Wow, that makes sense. Thank you for explaining this -- it makes Alphafold a little less inexplicable magic and a little more science/engineering in my mind.
What about convergent evolution? Are you ruling that out because you reason that there are many possible structures that could do the same job so it's too much of a coincidence how close it matches?
IANAB, but from what I do understand. It depends what you mean by different genes. Information wise, DNA is a string of base 4 digits(nucleotides) in groups of 3 digits, these groups are called codons. Each codon corresponds to a specific amino acid*. A protein is made up of a bunch of different amino acids chained together. The gene determines which amino acids are chained together and in what order. This long chain of amino acids tends to fold up into a complex 3 dimensional structure, and this 3 dimensional structure determines the protein's function.
Now, there are a couple ways a gene could be different without altering the protein's function. It turns out multiple codons can code for the same amino acid. So if you switch out one codon for another which codes for the same amino acid, obviously you get a chemically identical sequence and therefore the exact same protein. The other way is you switch an amino acid, but this doesn't meaningfully affect the folded 3D structure of the finished protein, at least not in a way that alters its function. Both these types of mutations are quite common; because they don't affect function, they're not "weeded out" by evolution and tend to accumulate over evolutionary time.
* except for a few that are known as start and stop codons. They delineate the start and end of a gene.

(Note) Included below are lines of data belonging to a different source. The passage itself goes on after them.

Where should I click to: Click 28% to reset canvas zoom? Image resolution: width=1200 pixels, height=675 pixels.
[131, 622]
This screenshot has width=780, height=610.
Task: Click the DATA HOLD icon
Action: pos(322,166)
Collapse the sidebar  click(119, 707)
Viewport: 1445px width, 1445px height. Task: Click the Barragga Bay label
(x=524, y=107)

You could build houses from bricks, timber or poured concrete that all looked the same in the end. Their internal structures and methods of construction would be different, but they would have the same form.
For a given output, you could write a program in wildly different programming languages, or even use the same language but structure it in wildly different ways.

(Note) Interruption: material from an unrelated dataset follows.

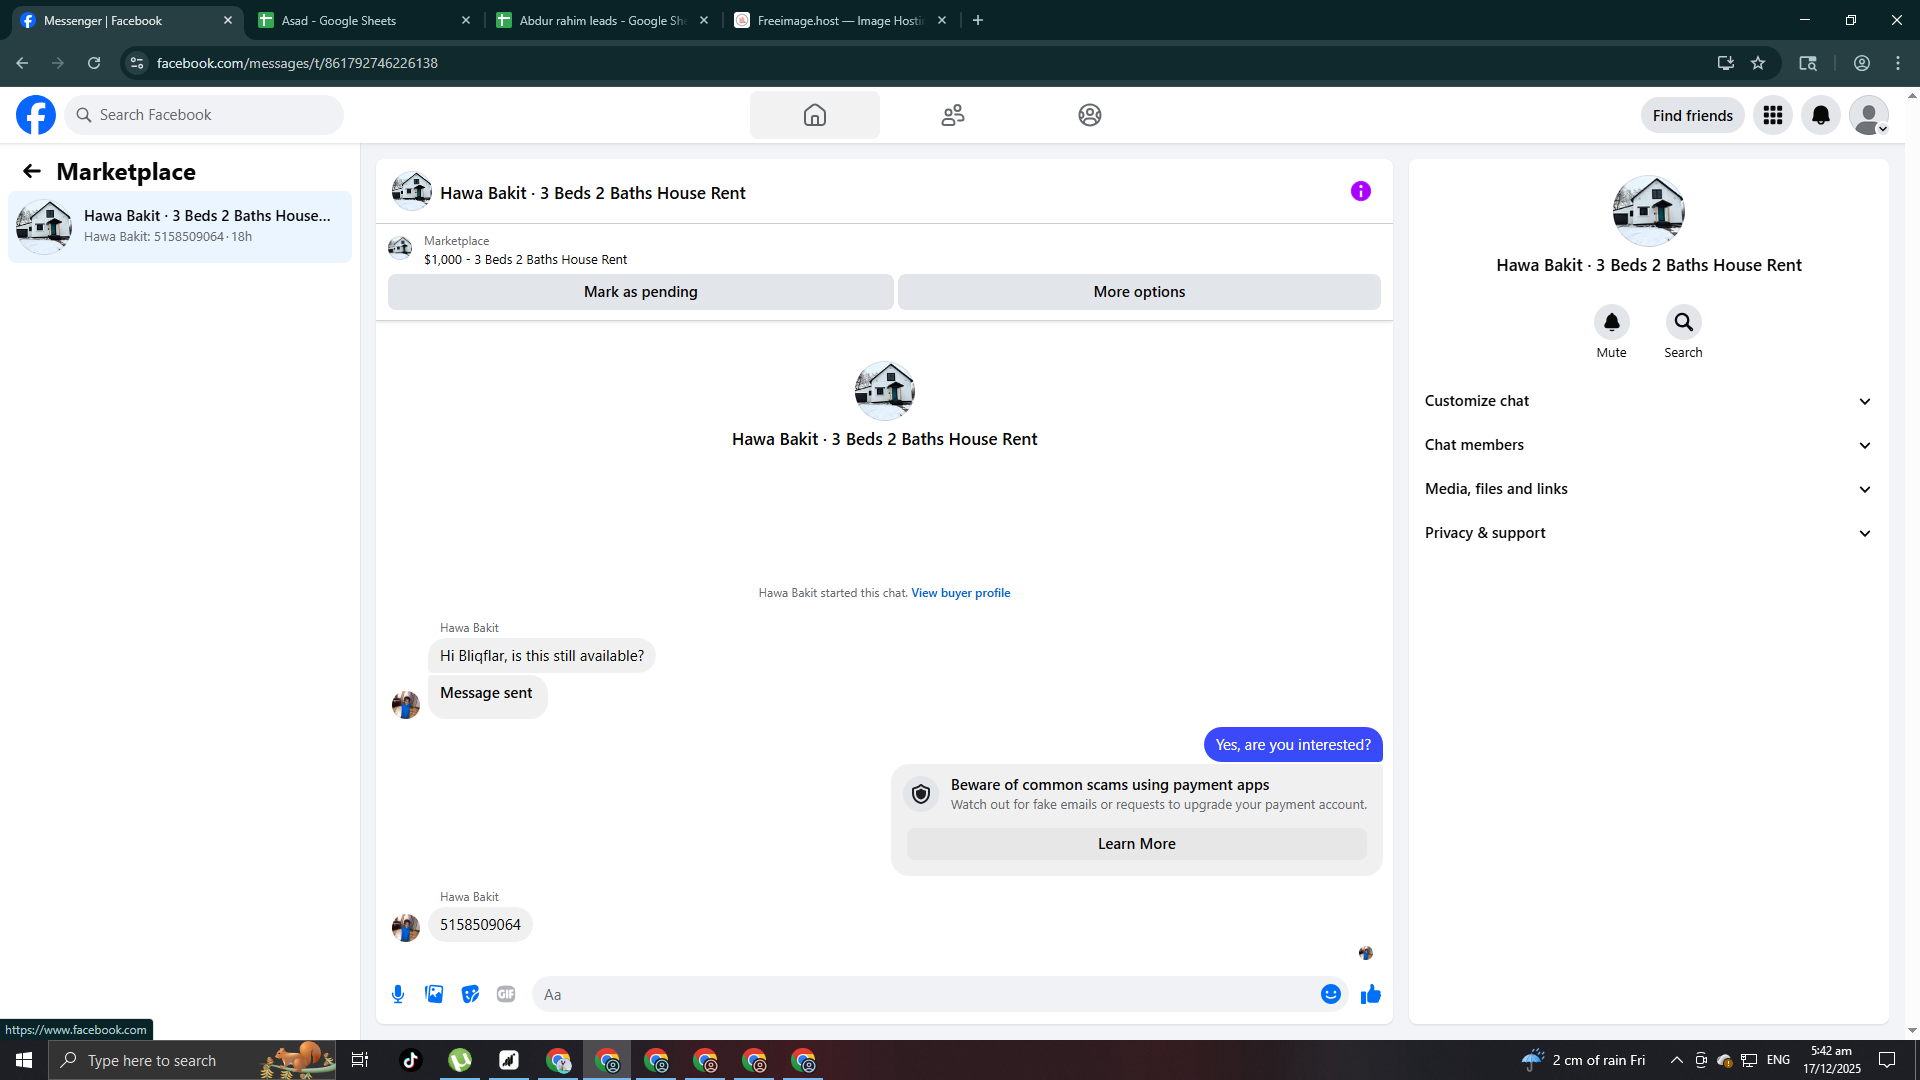
Task: Expand Privacy & support section
Action: click(1648, 533)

If there's no match for the source code (genes), then find a match for the output (protein).
In terms of 3D fold - i.e. the general abstract shape of the protein in 3D, you can make loads of substitutions without changing it, generally as long as you stay within the same class.
It's not until you compare the 3D shape that you see the relationship.
The typical route of discovering those viruses was first genetic. When you get a genome (especially back when this work was initiated), you'd BLAST all the gene sequences against all known organisms to look for homologs. That's how you'd annotate what the gene does. Much more often than not, you'd get back zero results - these genes had absolutely no sequence similarity to anything else known.
My PI would go through and clone every gene of the virus into bacteria to express the protein. If the protein was soluble, we'd crystallize it. And basically every time, once the structure was solved, if you did a 3D search (using Dali Server or PDBe Fold), there would be a number of near identical hits.
In other words, these genes had diverged entirely at the sequence level, but without changing anything at the structural (and thus functional) level.
Presumably, if AlphaFold is finding the relationship, there's some information preserved at the sequence level - but that could potentially be indirect, such as co-evolution. Either way, it's finding things no human-guided algorithm has been able to find.